# Power conditioning for home studios



## jonathanm (Mar 24, 2010)

Anyone have any experience with the budget power conditioners....I'm thinking sub $500 or thereabouts. 

I'm assuming that the really cheap $100 ones are a waste of time....?


----------



## maikol (Nov 7, 2008)

Looks like quite all the cheap ones are just barely improved power strips (MOVs for a bit of surge protection, and maybe some kind of light filtering), so they're not going to do that much for power conditionning.


I'm afraid the effectiveness of a power conditionner is _heavily_ linked to its weight...:yes:

Think ferroresonant transformers (also called Constant Voltage Transformers), Isolation transformer, or maybe balanced power, or even a top grade online double conversion UPS (with sinusoidal output)...

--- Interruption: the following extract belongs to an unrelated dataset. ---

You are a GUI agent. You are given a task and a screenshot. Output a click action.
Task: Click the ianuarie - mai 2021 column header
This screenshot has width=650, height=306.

...but all those are _never_ cheap! :spend:


----------



## jonathanm (Mar 24, 2010)

Yeah, that was my thinking - it's all down to the transformer, and the bigger the better - but I see a lot of positive reviews of those 1u Furman's .....??


----------



## maikol (Nov 7, 2008)

jonathanm said:


> Yeah, that was my thinking - it's all down to the transformer, and the bigger the better - but I see a lot of positive reviews of those 1u Furman's .....??


I think those Furman units are very good power distributors for local racks, and you also get two lights to see your gear!


----------



## jonathanm (Mar 24, 2010)

maikol said:


> I think those Furman units are very good power distributors for local racks, and you also get two lights to see your gear!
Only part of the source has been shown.